The white conservative media believes it has its own Trayvon Martin in the case of Chris Lane, an Australian baseball player who was killed in Oklahoma, where he had been studying, by three black teenagers in an apparently random act of violence (note: there's actually some question as to the race of one of the three teens, the driver, who faces lesser charges).
Rush Limbaugh called it "Trayvon Martin in reverse, only worse." The Drudge Report, where black-on-white crime always gets top billing, has been prominently featuring news about the case for several days. Former Tea Party congressman Allen West weighed in, tweeting, "3 black teens shoot white jogger. Who will POTUS identify w/this time?"
Jesse Jackson tried to extend an olive branch, tweeting that he was “Praying for the family of Chris Lane.” But armed with that, Fox News is now demanding that President Obama weigh in, just as he did for Martin's case. “I thought it was at least good of Jesse Jackson to step up,” Fox and Friends host Brian Kilmeade said today. “I haven’t heard anything from Al Sharpton [or the White House]," he added. His colleagues agreed.
(For what it's worth, White House spokesperson Josh Earnest told reporters yesterday that he wasn't familiar with the case.)
As the right sees it, the president's silence confirms the narrative shared by everyone from Glenn Beck to Allen West to Maine Gov. Paul LePage to Sean Hannity -- that Obama is racist against white people, and that the media is, too, or at least duped into doing the bidding of allegedly racist black leaders like Sharpton, or something.
It's incredible that in 2013 we're really arguing about this, but from Henry Louis Gates to Travyon Martin -- when the conservative media made George Zimmerman the Real Victim of the supposed anti-white lynch mob -- we should expect nothing else. And it's equally striking, yet also not particularly surprising, that Fox and Limbaugh and the rest really don't seem to comprehend why the Trayvon Martin case became a thing.
It's not that difficult to understand so we'll spell it out: It was not only that a light-skinned Zimmerman killed an unarmed black teenager -- but also that police didn't do anything about it.

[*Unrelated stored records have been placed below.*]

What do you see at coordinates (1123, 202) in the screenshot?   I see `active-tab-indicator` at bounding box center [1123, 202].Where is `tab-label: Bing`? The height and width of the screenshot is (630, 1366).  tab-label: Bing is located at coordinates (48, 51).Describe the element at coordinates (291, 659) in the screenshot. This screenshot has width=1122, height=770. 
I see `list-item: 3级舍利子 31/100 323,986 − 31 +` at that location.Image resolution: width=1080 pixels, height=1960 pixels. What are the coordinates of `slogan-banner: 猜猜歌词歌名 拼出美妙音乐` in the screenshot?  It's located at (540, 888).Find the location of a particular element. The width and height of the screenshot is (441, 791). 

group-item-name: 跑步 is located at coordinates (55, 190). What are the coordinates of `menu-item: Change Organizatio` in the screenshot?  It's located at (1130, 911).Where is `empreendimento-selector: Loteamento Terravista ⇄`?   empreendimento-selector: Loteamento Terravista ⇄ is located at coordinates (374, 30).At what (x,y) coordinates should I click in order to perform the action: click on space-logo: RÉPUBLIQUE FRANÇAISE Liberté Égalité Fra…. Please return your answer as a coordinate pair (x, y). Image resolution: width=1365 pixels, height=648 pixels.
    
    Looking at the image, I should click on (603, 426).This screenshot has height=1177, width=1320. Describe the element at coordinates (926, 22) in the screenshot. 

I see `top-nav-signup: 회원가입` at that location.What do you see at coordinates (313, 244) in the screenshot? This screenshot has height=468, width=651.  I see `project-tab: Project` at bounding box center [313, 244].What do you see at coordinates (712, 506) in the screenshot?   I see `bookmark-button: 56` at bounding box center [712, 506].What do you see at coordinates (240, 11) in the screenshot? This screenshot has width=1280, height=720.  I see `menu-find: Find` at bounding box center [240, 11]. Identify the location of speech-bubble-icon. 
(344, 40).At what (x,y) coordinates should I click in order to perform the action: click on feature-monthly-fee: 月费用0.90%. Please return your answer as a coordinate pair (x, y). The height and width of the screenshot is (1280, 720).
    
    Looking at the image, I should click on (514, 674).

The killing was horribly tragic, as is Lane's senseless murder, but if Zimmerman had actually been arrested for the shooting, the sad reality is that far fewer Americans would know his name. But that's not what happened. Instead, police let Zimmerman go under Florida's "stand your ground" law. It smacked of institutional, state-sponsored racial favoritism of the worst kind. It was only after public outcry that state prosecutors took over the case and pressed charges. Some could argue that Zimmerman didn't need to be convicted for justice to be done, but he did need to stand trial.
Likewise with Henry Louis Gates, the famed black professor who was arrested while he was trying to get into his own home in Cambridge, Mass., after he misplaced his keys. That's not how police are supposed to operate, and that's why Obama weighed in.
Lane's murder is an entirely different matter. It's disgusting, but the police did their job. They arrested three suspects, and vowed to try to throw the book at them. That's how it's supposed to go. Murder is sadly quotidian in a gun-soaked America, and this is, sadly, another, if particularly senseless, one.
If you want to actually understand race relations in this country, you need to understand the difference between these cases. But the right prefers to live behind a veil of intentional ignorance where the only kind of racism that exists today is black people disliking white people.